No culto, observei que os ouvintes (como os surdos denominam pessoas que não são surdas) presentes na igreja se emocionavam com a mensagem do pastor, assim também os surdos, pois, havia um intérprete de Libras que interpretava o sermão, mas para mim, por ser oralizado, era complicado. O pastor andava de um lado para o outro com o microfone na frente da boca e o púlpito ficava longe. Com isso, senti a necessidade de aprender a Libras. Pedi a um surdo, o Fagner, que me ensinasse essa nova língua, e em pouco menos de três meses já estava me comunicando com todos do grupo.
Isso foi importante para mim, pois finalmente eu pude me comunicar e receber informações com mais clareza do que quando lia os lábios das pessoas. Me senti mais livre para me comunicar, sem medo da pessoa não entender o que eu falo. A Libras e as pessoas que a dominam me deram essa oportunidade. E claro, pela graça de Deus, finalmente pude entender a mensagem do pregador, o que me levou a me interessar mais pela Palavra, receber estudos bíblicos e ser batizado. Não parece ser verdade, mas antes disso eu não sabia que Jesus voltaria. Quando soube, foi um impacto de esperança!
Por que decidiu se tornar um pastor?
Desde criança tive o desejo de ser missionário, conhecer culturas e línguas diferentes. Depois do batismo, em 2004, com 17 anos, comecei a ser ativo na classe da Escola Sabatina dos surdos. Também fazia visitas missionárias e dava estudos bíblicos a surdos junto com o surdo Edson Sá. Fiz outros três cursos antes de iniciar no Seminário de Teologia, mas não completei nenhum deles. Tive o apoio de minha família, do Ministério dos Surdos, de pastores e empresários que acreditaram em minha capacidade e isso me incentivou muito.
Hoje meu desejo está realizado. Tive oportunidade de viajar e conhecer surdos de vários países diferentes e pregar a Palavra de Deus a eles. É um sentimento único passar por dificuldades comuns que todo missionário tem, como dificuldade de comunicação por causa da língua diferente. Sim, isso mesmo, a língua de sinais não é universal, varia muito e é bem diferente da língua falada, tanto que para nós, surdos, pode ser mais fácil se comunicar na Língua de Sinais Alemã (DGS) do que na Língua de Sinais Argentina (LSA). Apesar de toda dificuldade, o sentimento maior é de que Deus tem me guiado e me abençoado em toda essa jornada.
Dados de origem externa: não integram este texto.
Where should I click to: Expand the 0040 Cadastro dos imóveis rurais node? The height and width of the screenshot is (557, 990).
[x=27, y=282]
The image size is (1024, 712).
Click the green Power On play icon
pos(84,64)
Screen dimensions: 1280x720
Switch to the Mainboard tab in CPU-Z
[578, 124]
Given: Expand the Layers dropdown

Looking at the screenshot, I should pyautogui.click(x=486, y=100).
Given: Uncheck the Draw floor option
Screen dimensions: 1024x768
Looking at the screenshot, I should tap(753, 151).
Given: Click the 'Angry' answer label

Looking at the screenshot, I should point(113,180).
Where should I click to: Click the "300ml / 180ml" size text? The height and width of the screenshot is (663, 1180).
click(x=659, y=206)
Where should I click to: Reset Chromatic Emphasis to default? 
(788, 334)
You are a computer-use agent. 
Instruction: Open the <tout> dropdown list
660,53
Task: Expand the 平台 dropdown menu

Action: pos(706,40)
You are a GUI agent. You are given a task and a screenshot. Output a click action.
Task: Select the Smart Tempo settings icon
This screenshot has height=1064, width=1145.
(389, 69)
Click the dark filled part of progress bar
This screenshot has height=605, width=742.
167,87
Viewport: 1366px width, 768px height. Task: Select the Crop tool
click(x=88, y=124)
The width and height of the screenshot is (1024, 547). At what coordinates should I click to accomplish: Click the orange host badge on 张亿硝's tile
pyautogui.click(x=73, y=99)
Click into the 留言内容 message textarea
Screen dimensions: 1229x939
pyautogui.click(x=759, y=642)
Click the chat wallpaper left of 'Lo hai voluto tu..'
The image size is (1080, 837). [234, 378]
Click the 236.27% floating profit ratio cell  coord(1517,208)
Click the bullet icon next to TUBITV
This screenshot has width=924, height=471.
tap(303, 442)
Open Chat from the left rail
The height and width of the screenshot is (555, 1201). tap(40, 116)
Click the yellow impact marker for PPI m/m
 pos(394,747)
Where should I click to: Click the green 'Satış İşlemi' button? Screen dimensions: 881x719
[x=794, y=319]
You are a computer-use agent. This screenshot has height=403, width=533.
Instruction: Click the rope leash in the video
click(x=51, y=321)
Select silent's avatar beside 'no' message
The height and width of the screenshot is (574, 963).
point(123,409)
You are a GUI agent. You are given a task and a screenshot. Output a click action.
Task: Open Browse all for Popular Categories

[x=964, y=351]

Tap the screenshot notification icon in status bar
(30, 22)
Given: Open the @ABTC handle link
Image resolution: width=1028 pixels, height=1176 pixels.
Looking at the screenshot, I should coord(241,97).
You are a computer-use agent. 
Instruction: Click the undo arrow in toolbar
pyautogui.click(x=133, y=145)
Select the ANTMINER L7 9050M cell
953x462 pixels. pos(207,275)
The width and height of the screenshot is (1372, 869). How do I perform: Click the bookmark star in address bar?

Como foi estudar Teologia tendo deficiência auditiva? Você possuía um intérprete?
Quando soube que faria Teologia na Faama, pedi a Deus que, se fosse Sua vontade de me ver formado como pastor, me guiasse em todo o processo. E vi muitas bênçãos sendo derramadas. Meu primeiro intérprete foi o Joel, que nos conhecemos no primeiro dia de aula, e ele também era aluno da minha turma. Nós estudamos os quatro anos e nos formamos juntos. Hoje, Joel Rodrigues é pastor em Cametá, no interior do Pará. Ainda mantemos contato e ele é representante do Ministério dos Surdos da Associação Norte do Pará (uma das sedes administrativas da Igreja no Estado).
Por pouco tempo, quem me ajudou a interpretar as aulas foi o André, que hoje trabalha comigo na Associação Paulistana e é o primeiro intérprete contratado pela Igreja Adventista nessa região da América do Sul. Mas, quem merece mesmo ser lembrada como minha intérprete é a senhora Nazaré Aires, que por três anos interpretou voluntariamente as aulas de Teologia. No dia da minha formatura, ela recebeu uma homenagem especial da turma e da Faama por sua maravilhosa dedicação.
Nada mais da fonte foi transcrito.